Ultimately I went to Takashimaya, a Japanese department store operating in Singapore (on Orchard Road), and found a pair of Dockers that very nearly fits. Someone prone to stereotypes might imagine a Japanese department store operating in Singapore would be filled with odd quasi-bureaucratic obstacles, and one would be right. The first to irritate me was the fitting rooms; they weren't easy to find, but when I did finally get to a row of five occupied rooms, a clerk watched me wait for a few minutes and then told me they were the Women's Fitting Rooms. Because, you know, no respectable woman would accept a one-square-meter cylinder of white plywood with a mirror if they knew a man had been in it.
She directed me through the maze (store aisles tend to be very narrow) to the Men's Fitting Room, which was a single room, not fitted against the wall like the Women's, just poked between a couple racks of clothes. And there was a line. I don't wish to be petty, but the person using the room when I got there was a woman, and the only person in line ahead of me who used it was also a woman. (Her husband, I imagine, was just there to hold stuff.)
With an acceptable pair in hand, I went to the cashier and ... was turned away; I had to go back to the clerk who directed me to the pants to start with. All right. He asked if I had what I wanted (my honest answer -- that I don't want them, but need some pair -- would confuse things), and when I gave grudging approval, he ripped the UPC tag off the pants and started writing out on a receipt. He took the pants and gave me the receipt and told me to go pay there, and then come back. Yes, they've made buying Dockers resemble as much as possible the process of buying a dining room table at Ikea.
It goes without saying I went to a register only to be told I was skipping the queue, which was a meandering thing five people long. And that every person had some complicated transaction involving vouchers and cards. I was ready to throw my receipt away when the people ahead of me were having a great fuss over a purchase of S$466.80 worth of merchandise; they wanted to pay for it with 470 in vouchers, and the clerk insisted if they did that they'd have to throw away the three dollars, twenty cents of change.
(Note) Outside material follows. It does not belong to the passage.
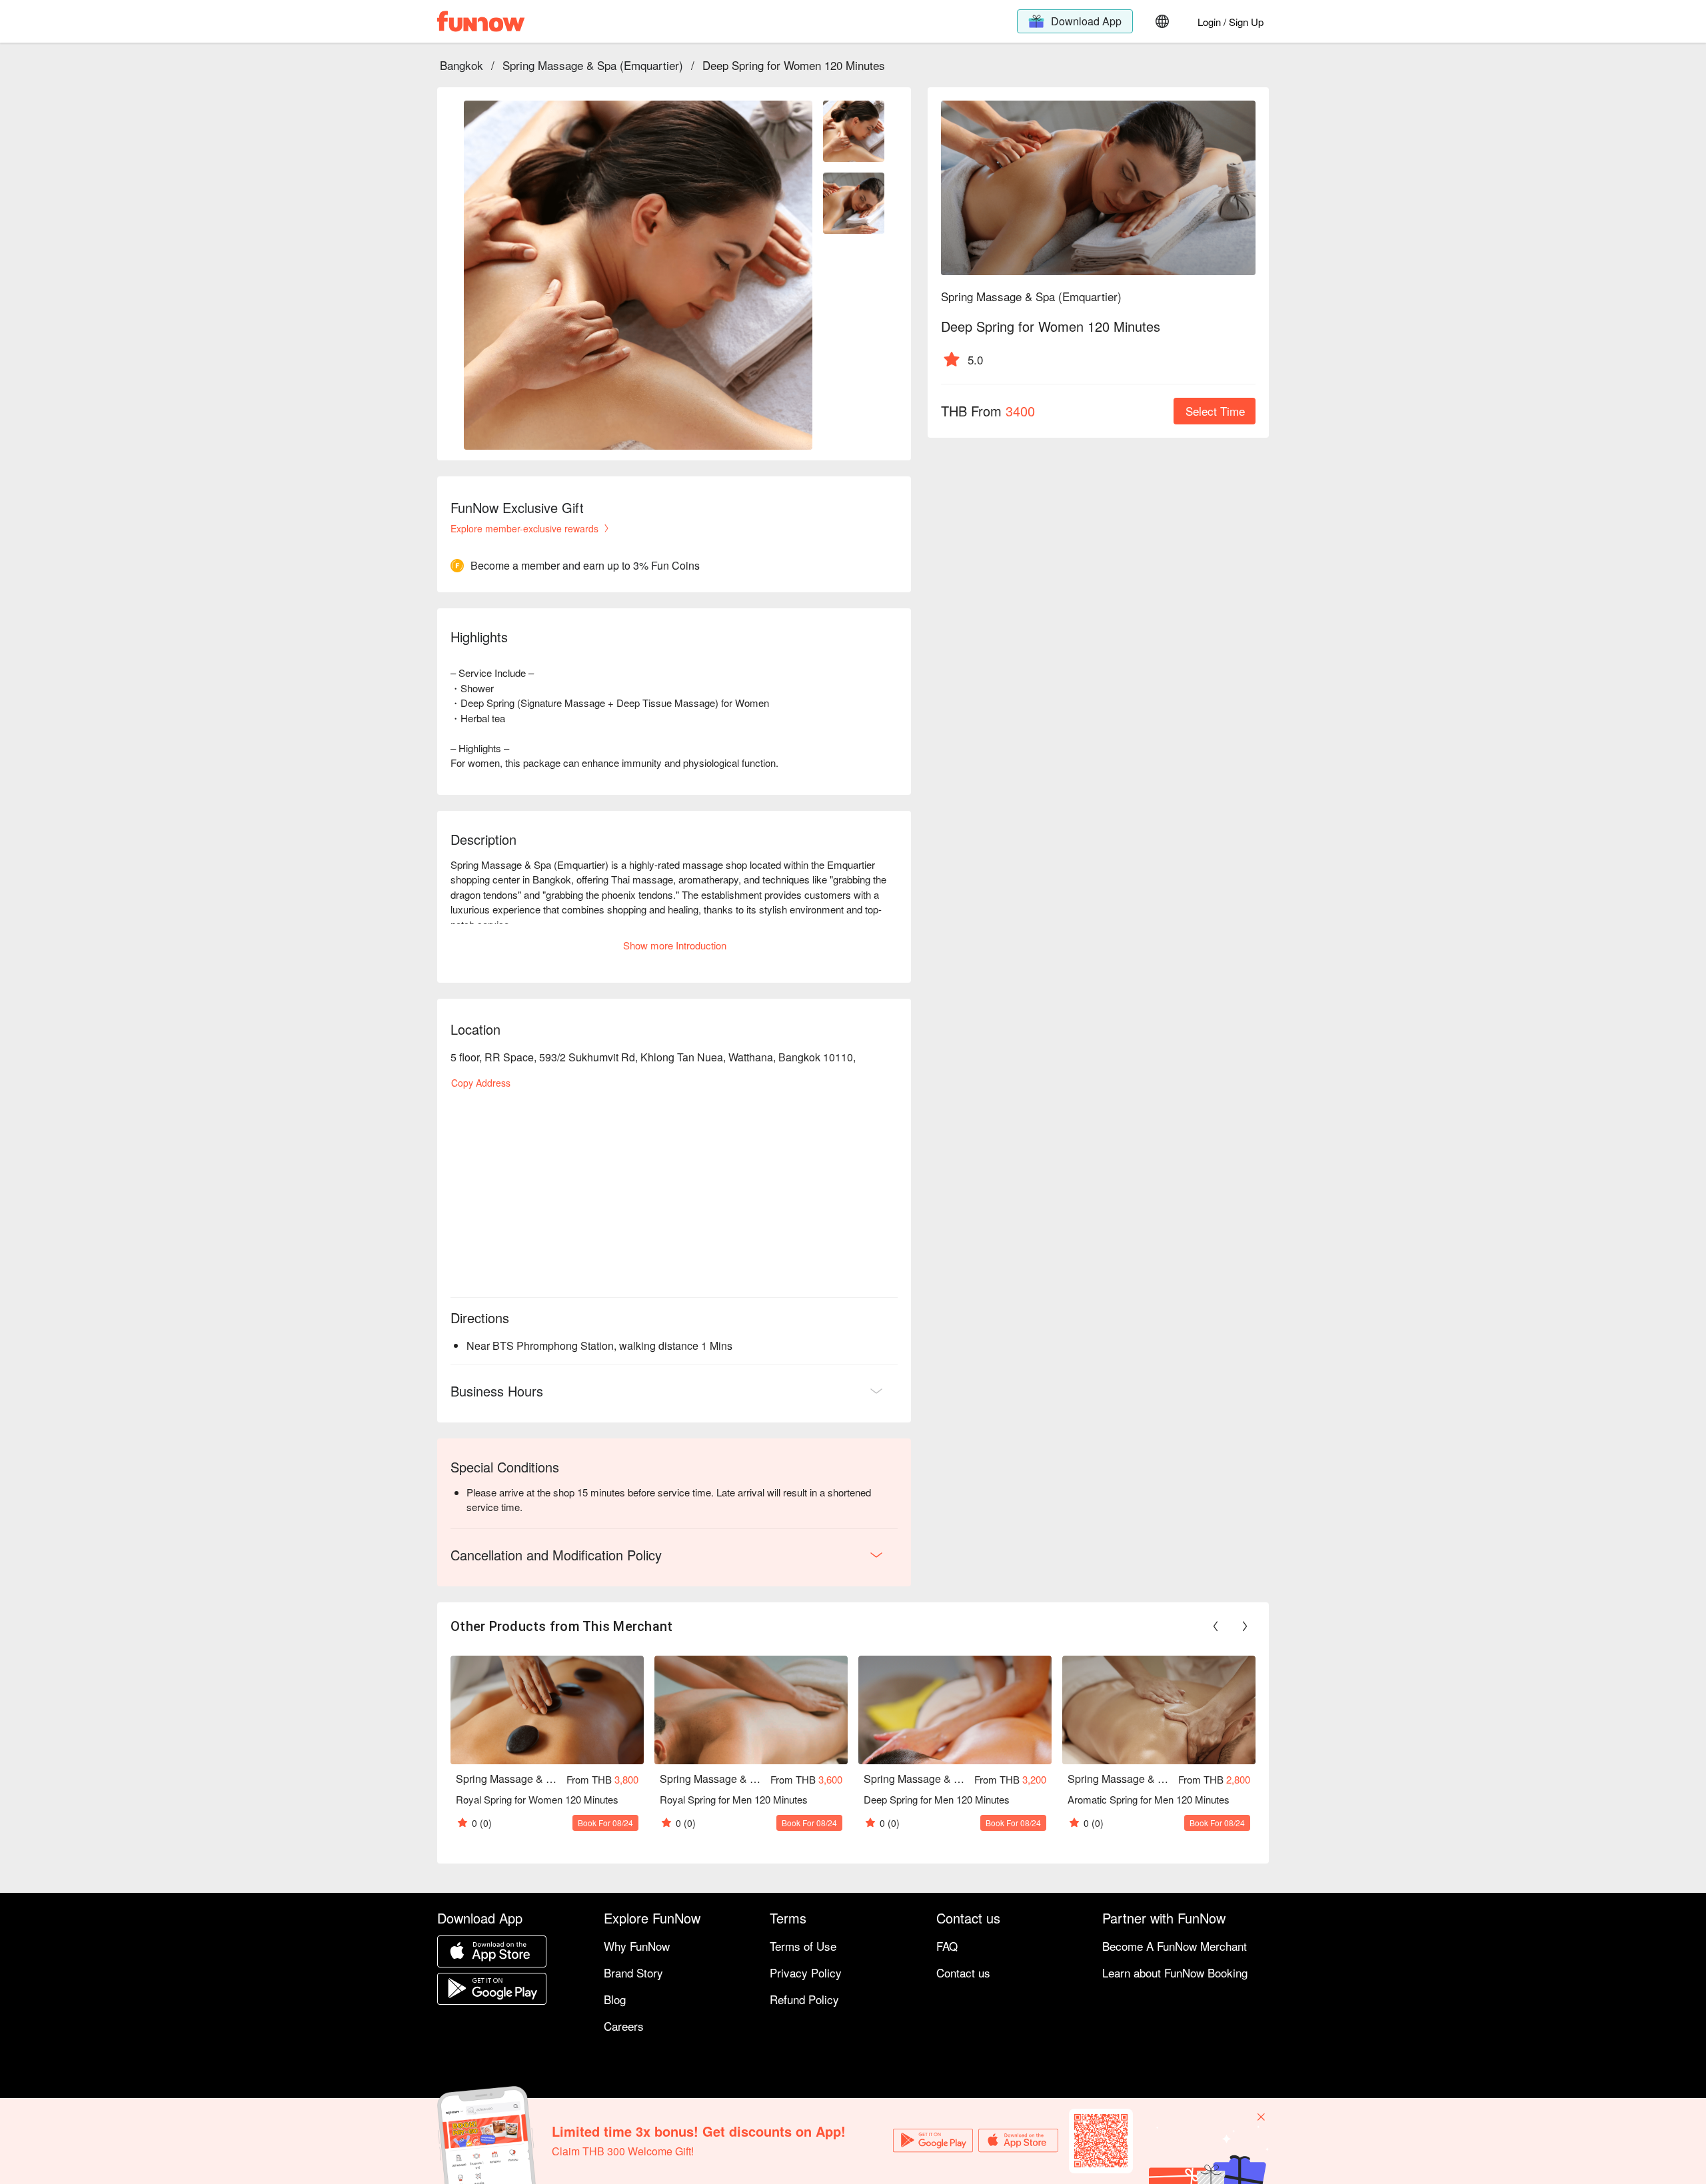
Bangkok (461, 65)
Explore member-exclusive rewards (524, 528)
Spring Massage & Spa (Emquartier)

If they'd keep one ten-dollar voucher and pay the remaining S$6.80 by cash, or credit card, or other method they'd save the full prince of the voucher ... a small issue, and a surprisingly hard one for the people to understand, or maybe care about.
At the cash register incidentally there was the person working the register and another person whose only job, so far as I could find, was to point out the basket holding the keypad people enter their Nets card number into. She didn't pick it up and put it in front of you, understand; that's the cashier's job. She just pointed to it, like it was the next item up for bids on The Price Is Right.
They kept one of the carbonless copies of the receipt at the register; I returned to the Dockers station and showed my other copies; they kept one there. Thus is double-entry bookkeeping applied to pants. The pants themselves were rolled up, put into a bag, and that bag itself put into a larger bag, which was taped over.
So it was all a bit baffling. The best part, to me, was exiting the store brought me right to the entrance of Kinokuniya, a Japanese book store chain which manages in its Orchard Road store to actually have infinitely large floor space, although its science fiction and humour selections are disappointing considering that. They also have a nasty habit of leaving books sealed in plastic, discouraging browsing. You can bring any book to a service desk and have it opened, no obligation to buy, but I hate doing that and bringing the book to be opened does make me feel obligated. But it is a great place to wander and find some browsable books.
The basement of Takashimaya also features a neat array of generally Japanese restaurants, offering some neat if relatively expensive treats. I don't go there often enough, but the number of stands with cheery cartoon octopuses (octopotes?) wearing aprons and apparently encouraging you to eat their severed tentacles provides an endless array of bizarre thoughts which distract one from wondering what's in the Most Popular Big Bowl of Meat.
Trivia: Edmond Halley received a temporary Royal Navy commission as captain in 1698, for his voyages mapping magnetic declination and determining longitude. Source: Maps and Civilization: Cartography in Culture and Society, Norman J.W. Thrower.
Currently Reading: Why Don't We Learn From History? Basil H. Liddell-Hart.